Unabhängig davon, dass die Vorlage einer solchen Stellungnahme nach § 55a Abs.1 Satz 2 AFG unabdingbare Tatbestandsvoraussetzung für den Anspruch auf Übbg ist, könnte hierauf gerade im vorliegenden Fall nicht verzichtet werden, da zweifelhaft ist, ob der Kläger ab 27.06.1994 eine tragfähige Existenz gegründet hat. Hiergegen spricht bereits der Umstand, dass die von ihm zunächst ausgeübte Referententätigkeit von vornherein auf ein halbes Jahr befristet war, während dem Sinn der Übbg-Gewährung entsprechend eine Existenzgründung nur gefördert werden soll, wenn sie auf nicht absehbare Zeit die Gewähr bietet, dass der Leistungsempfänger mit dem aus der selbständigen Tätigkeit zu erwartenden Gewinn seinen Lebensunterhalt bestreiten kann; nicht ausreichend wäre jedenfalls eine selbständige Tätigkeit, die lediglich auf die Zeit der Übbg-Bewilligung - 26 Wochen - begrenzt ist. Die vom Kläger ab 15.01.1995 durchgeführte Betreuung einer Privatperson war ebenfalls "längstens für die Zeit der Kostenzusage" befristet; auch spricht der Zusatz "10 Std./Woche" dafür, dass es sich hierbei nicht um eine in § 55a Abs.1 Satz 1 AFG geforderte Tätigkeit mit einer wöchentlichen Arbeitszeit von mindestens 18 Stunden gehandelt hat.

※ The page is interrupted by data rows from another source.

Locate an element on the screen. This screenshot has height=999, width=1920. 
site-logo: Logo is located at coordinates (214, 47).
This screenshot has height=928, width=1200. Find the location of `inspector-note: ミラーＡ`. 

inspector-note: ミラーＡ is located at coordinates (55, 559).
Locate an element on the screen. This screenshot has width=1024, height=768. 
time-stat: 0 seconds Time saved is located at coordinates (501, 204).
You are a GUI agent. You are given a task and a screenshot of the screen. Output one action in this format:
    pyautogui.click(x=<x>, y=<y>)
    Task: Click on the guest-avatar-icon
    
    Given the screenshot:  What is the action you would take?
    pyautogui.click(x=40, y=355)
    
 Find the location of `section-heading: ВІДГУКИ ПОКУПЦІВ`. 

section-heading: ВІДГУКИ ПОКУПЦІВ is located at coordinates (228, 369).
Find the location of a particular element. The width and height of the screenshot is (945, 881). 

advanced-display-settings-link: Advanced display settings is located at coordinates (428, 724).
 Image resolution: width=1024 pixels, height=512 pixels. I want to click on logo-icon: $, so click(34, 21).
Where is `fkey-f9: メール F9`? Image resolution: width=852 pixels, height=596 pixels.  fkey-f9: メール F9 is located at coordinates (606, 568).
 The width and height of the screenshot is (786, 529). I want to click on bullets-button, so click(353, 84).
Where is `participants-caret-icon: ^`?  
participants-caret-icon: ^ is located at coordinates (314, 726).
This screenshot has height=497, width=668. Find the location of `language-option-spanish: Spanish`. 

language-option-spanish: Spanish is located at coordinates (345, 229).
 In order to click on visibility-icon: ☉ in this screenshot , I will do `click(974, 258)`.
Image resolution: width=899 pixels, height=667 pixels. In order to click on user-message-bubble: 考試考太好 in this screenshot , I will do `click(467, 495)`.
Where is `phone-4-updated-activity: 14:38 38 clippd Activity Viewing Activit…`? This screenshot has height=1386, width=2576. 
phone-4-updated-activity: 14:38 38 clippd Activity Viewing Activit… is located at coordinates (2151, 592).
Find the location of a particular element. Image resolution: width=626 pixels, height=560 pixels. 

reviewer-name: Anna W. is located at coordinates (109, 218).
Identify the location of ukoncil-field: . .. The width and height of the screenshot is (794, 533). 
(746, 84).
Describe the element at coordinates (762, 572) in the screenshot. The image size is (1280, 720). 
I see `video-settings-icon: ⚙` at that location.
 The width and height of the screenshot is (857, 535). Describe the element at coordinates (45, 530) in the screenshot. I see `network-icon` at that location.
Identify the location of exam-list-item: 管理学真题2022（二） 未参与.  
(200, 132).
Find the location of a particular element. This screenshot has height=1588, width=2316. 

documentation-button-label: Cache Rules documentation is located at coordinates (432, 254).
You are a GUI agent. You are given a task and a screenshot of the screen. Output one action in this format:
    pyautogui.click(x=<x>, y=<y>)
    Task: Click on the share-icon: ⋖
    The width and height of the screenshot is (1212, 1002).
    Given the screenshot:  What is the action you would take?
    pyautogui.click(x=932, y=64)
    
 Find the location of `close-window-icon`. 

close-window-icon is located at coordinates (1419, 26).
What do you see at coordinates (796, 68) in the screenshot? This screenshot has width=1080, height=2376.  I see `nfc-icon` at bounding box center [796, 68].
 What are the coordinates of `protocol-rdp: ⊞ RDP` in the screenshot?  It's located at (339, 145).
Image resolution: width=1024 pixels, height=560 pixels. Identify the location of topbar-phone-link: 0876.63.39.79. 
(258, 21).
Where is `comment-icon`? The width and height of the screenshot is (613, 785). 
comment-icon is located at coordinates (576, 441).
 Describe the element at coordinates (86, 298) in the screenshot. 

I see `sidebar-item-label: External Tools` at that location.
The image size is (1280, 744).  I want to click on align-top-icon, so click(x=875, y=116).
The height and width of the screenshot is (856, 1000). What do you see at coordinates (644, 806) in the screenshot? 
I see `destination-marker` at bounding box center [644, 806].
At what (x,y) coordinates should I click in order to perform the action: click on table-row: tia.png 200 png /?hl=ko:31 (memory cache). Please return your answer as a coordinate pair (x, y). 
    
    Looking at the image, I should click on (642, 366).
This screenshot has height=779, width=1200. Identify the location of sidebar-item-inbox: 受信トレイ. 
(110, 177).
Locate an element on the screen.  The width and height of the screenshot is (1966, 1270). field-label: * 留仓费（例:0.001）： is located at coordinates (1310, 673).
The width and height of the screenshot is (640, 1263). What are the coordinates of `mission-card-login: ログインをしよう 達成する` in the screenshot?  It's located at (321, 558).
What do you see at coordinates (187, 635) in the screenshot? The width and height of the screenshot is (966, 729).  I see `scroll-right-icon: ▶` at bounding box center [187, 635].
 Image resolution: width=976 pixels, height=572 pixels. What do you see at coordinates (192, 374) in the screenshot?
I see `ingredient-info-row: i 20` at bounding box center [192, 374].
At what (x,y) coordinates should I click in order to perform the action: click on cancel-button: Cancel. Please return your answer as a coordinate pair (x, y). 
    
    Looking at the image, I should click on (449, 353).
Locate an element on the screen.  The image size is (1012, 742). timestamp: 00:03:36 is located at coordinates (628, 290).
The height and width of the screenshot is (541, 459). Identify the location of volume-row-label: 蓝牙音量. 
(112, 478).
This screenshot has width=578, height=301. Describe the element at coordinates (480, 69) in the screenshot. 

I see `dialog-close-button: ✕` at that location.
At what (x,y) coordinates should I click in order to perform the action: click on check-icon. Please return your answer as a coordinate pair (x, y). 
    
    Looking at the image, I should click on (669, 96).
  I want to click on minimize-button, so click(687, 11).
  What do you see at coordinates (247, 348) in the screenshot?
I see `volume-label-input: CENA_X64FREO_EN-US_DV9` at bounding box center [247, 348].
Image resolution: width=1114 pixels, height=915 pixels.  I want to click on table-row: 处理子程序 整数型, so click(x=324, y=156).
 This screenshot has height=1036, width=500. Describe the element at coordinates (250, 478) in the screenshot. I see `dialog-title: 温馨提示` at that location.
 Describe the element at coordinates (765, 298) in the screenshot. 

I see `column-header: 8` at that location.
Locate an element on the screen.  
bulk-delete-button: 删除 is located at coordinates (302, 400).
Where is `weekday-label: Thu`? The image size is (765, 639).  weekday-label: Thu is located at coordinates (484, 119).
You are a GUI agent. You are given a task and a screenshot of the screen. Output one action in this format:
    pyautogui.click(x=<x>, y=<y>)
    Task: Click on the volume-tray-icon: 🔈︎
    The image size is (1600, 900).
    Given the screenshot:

Bezüglich der bis 31.12.1994 ausgeübten Tätigkeit ist zudem fraglich, ob es sich tatsächlich um eine selbständige Tätigkeit und nicht um eine Arbeitnehmerbeschäftigung gehandelt hat. Jedenfalls hat der Kläger bereits zuvor vom 01.04.1990 bis 30.06.1992 eine Tätigkeit als Referent bei dem IBB im Angestelltenverhältnis ausgeübt. Es wäre zu klären gewesen, ob er die Tätigkeit ab 27.06.1994 unter anderen Voraussetzungen und Bedingungen absolviert hat und nicht in der für Arbeitnehmer typischen Weise in den Betrieb des IBB eingegliedert und nicht dem Weisungsrecht in Bezug auf Zeit, Dauer, Ort und Art der Arbeitsausführung unterworfen war (BSGE 13, 196, 201 ff.; 38, 53, 57). Denn maßgeblich ist nicht, welche rechtliche Wertung die Parteien ihren Vertragsbeziehungen angedeihen lassen bzw. wie sie ihre Beziehungen - bewusst oder unbewusst - bezeichnet haben; abzustellen ist vielmehr darauf, wie diese Beziehungen nach der tatsächlichen Gestaltung und bei objektiver Wertung einzuordnen sind (BSG SozR 4100 § 13 Nr.6). Gerade die Bezugnahme auf eine zu erwartende Stundenzahl von 38,5 pro Woche spricht dafür, dass der Kläger die Teilnehmer dieses Bildungsinstituts nach einem vorgegebenen Stundenplan zu betreuen hatte. Jedoch können diese Gesichtspunkte letztlich dahinstehen, da, wie dargestellt, der Anspruch bereits daran scheitert, dass der Kläger keine fachkundige Stellungnahme vorgelegt hat, die unter Darstellung der betriebswirtschaftlichen Daten nachvollziehbar erläutert, ob davon ausgegangen werden konnte, dass der Kläger eine selbständige Tätigkeit aufgenommen hat, die voraussichtlich auf Dauer seine Existenz sichert.
Somit war die Berufung gegen das Urteil des Sozialgerichts Nürnberg vom 12.03.1997 zurückzuweisen.
Die Kostenentscheidung beruht auf § 193 SGG.
Gründe für die Zulassung der Revision gemäß § 160 Abs.2 Nrn.1 und 2 SGG liegen nicht vor.